The company policies set out the guidelines and standards on management of information in conducting its business, with highlights on the general principles and areas of law and management which staff should have regard to in implementation.
As of Oct 2023, there are over 120 policy instructions published by management, covering various areas, such as HR, IT, security, administration, management instructions, corporate governance, finance, asset, health and safety. More and more policies make the staff be difficult to figure out the relevant CGIs to follow.
The PoC aims to let machine “learning” all the CGIs and using ChatGPT provide advices to staff about the relevant CGIs in natural language.
RAG is an AI framework for retrieving facts from an external knowledge base to ground large language models (LLMs) on the most accurate, up-to-date information and to give users insight into LLMs' generative process. Implementing RAG in an LLM-based question answering system has two main benefits: It ensures that the model has access to the most current, reliable facts, and that users have access to the model’s sources, ensuring that its claims can be checked for accuracy and ultimately trusted.
As the name suggests, RAG has two phases: retrieval and content generation. In the retrieval phase, algorithms search for and retrieve snippets of information relevant to the user’s prompt or question. In an open-domain, consumer setting, those facts can come from indexed documents on the internet; in a closed-domain, enterprise setting, a narrower set of sources are typically used for added security and reliability.

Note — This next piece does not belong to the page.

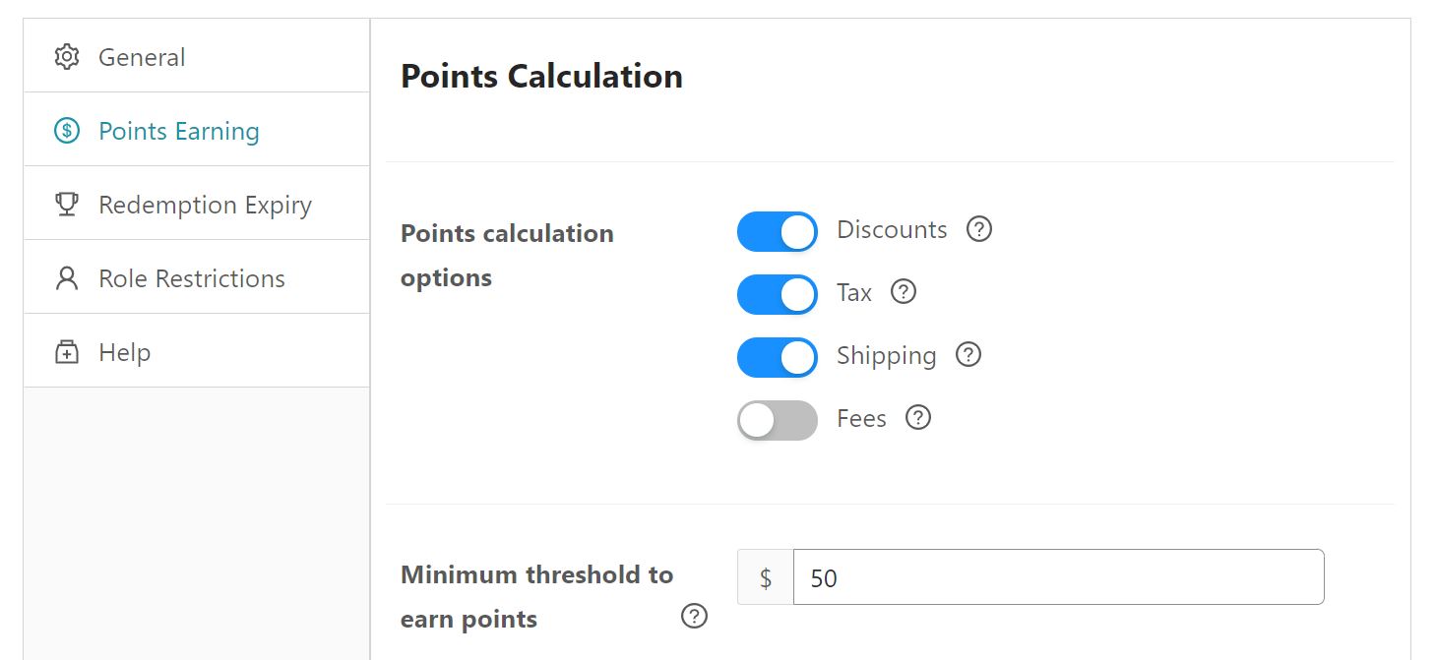Image resolution: width=1436 pixels, height=660 pixels.
Task: Open the General settings tab
Action: tap(197, 56)
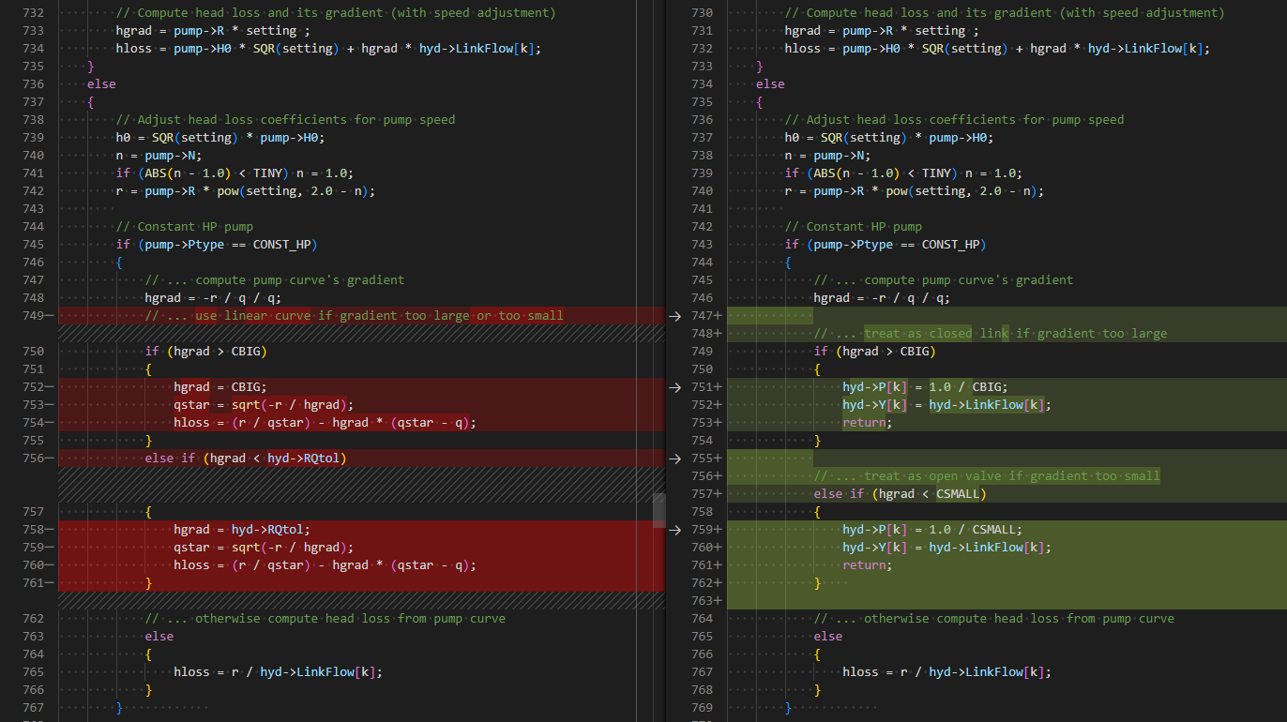
Task: Click 'CONST_HP' in the right pane condition
Action: [x=950, y=244]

This assortment of external knowledge is appended to the user’s prompt and passed to the language model. In the generative phase, the LLM draws from the augmented prompt and its internal representation of its training data to synthesize an engaging answer tailored to the user in that instant. The answer can then be passed to a chatbot with links to its sources.
I simplified the flow how OpenAI model "learn" the company policies and response based on the policies, as illustrated below.
255 (English and Chinese) CGIs are downloaded from HR Library
And store locally on my PC
I use Azure OpenAI embedding model "text-embedding-ada-002“ to embed the documents into vectors. Text-embedding-ada-002 is an embedding model from OpenAI published in Dec 2022 for text search, text similarity, and code search.
VectorDB is a database designed for storing and retrieving text using chunking, embedding, and vector search techniques.
In this PoC, I choose FAISS (Facebook AI Similarity Search) to enable vectors to be compared with L2 (Euclidean) distances or dot products and uses quantization and binary indexes to reduce search latency at the cost of recall.
Generative Pre-trained Transformer (GPT) is a large language model (LLM) that is capable of generating human-like text.
Data is a crucial component in the Machine Learning, I spend almost 40% of time to search the full set of data, removing duplication and encoding non English texts. It is also important that the policy is sensitive data and it should not be disclosed to public. Data security is another area I play most attention, all data are stored locally.
By using LangChain model, I can plug and play another models, such as Meta LLAMA2 replacing the OpenAI models.